Aquella dictadura creía haber encontrado la instancia que limpiara su conciencia genocida, les costaría asumir que solo era por un momento, que la historia sería brutal en su juicio, que ellos eran los únicos verdaderamente derrotados. Hasta tuvieron un día con pueblo en la plaza. Cuesta entender aquella circunstancia, la dimensión de esa demencia, de cómo buscaban también una guerra con Chile que solo la Iglesia pudo impedir. Eran una parte de nosotros, la más oscura, también la más antigua, la de mayor arraigo en los sectores que se creían los dueños del destino colectivo y jamás habían asumido el valor de la democracia. No aceptaban la presencia de los otros, imaginaban la patria como un espacio solo de ellos. Y en semejante aislamiento terminaron sin entender siquiera las reglas de juego del resto del mundo. La dignidad del guerrero había sido degradada para siempre en la atroz conciencia del torturador.
Con aquella guerra conocimos la derrota militar, como también en ese fracaso se encontraba el final de la dictadura y el retorno de la democracia.
Hubo un tiempo para gestar una negociación, países hermanos que nos acompañaron como tales, una dictadura que ni siquiera era consciente del lugar que ocupaba en el mundo. De cómo iba a reaccionar el mundo. Y el absurdo de entregarle al oscuro personaje de Margaret Thatcher, la supuesta “dama de hierro”, una opción de triunfo que le regaló un lugar inmerecido en el recuerdo de su pueblo. Un nacionalismo que nacía equivocado y convocaba a otro, al que terminaba beneficiando.
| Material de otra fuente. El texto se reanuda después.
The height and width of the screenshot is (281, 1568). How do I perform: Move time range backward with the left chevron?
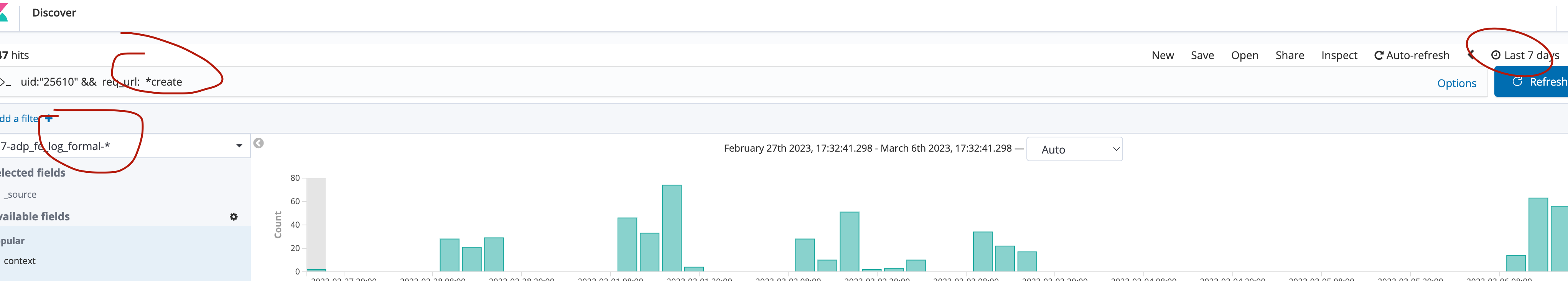[1471, 55]
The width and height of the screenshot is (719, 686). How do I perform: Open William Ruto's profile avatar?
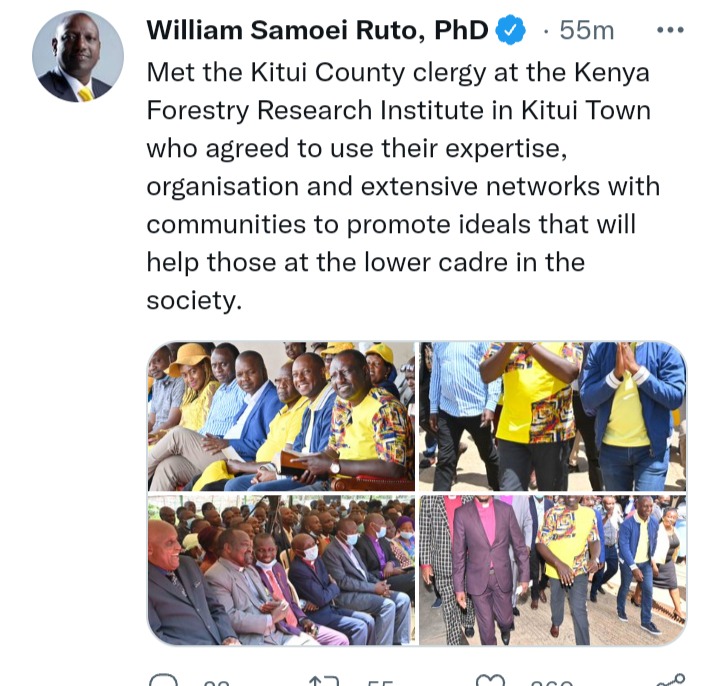click(x=78, y=56)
El sentimiento nacional se vuelve conciencia colectiva cuando va más lejos que las fronteras del propio territorio. En la geografía se torna indiscutible, imposible disimular su ausencia, luego, en lo cotidiano, a veces nos lo van quitando de a pedazos, despedazando las partes de nuestra identidad.
Cómo nos cuesta sentirnos parte de una misma cultura, partícipes de una mirada colectiva que logre expresarnos a todos. Lo colectivo, esa cima a la que pocas veces logramos arribar, y no por mucho tiempo. La ausencia de las Islas es una marca que deberíamos convertir en conciencia de lo que somos, asumir que somos Borges pero también Discépolo, y en la patria de muchos, hasta ahora de demasiados, esas dos partes esenciales no logran convivir.
Soy católico y peronista, y leo demasiado seguido a agresores que usan su pluma para decirme que sobro, que ellos, ateos y antiperonistas, me gritan que todavía no están dispuestos a aceptar mi presencia. Les molesta hasta el papa Francisco, agreden todo aquello que está más allá de lo que imaginan su espacio vital. El sectarismo y la grieta que ese fanatismo genera no terminó con el gobierno derrotado; es una enfermedad que abarca demasiadas supuestas expresiones ideológicas. Y ese sentimiento nacional que produce Malvinas a veces no ocupa su lugar en el sueño y la obligación de recuperar ese pedazo caído de nosotros mismos que son los necesitados. Hay una isla cercana donde una parte que antes participaba estando integrada hoy sufre la distancia de la marginación social.
Yo estuve en Malvinas, eran tiempos que parecían de pacificación, entre nosotros y con ellos. Murió Perón, y luego vinieron las confrontaciones. A veces siento que algunos perciben a sus mismos hermanos más distantes que la remota realidad de las Islas.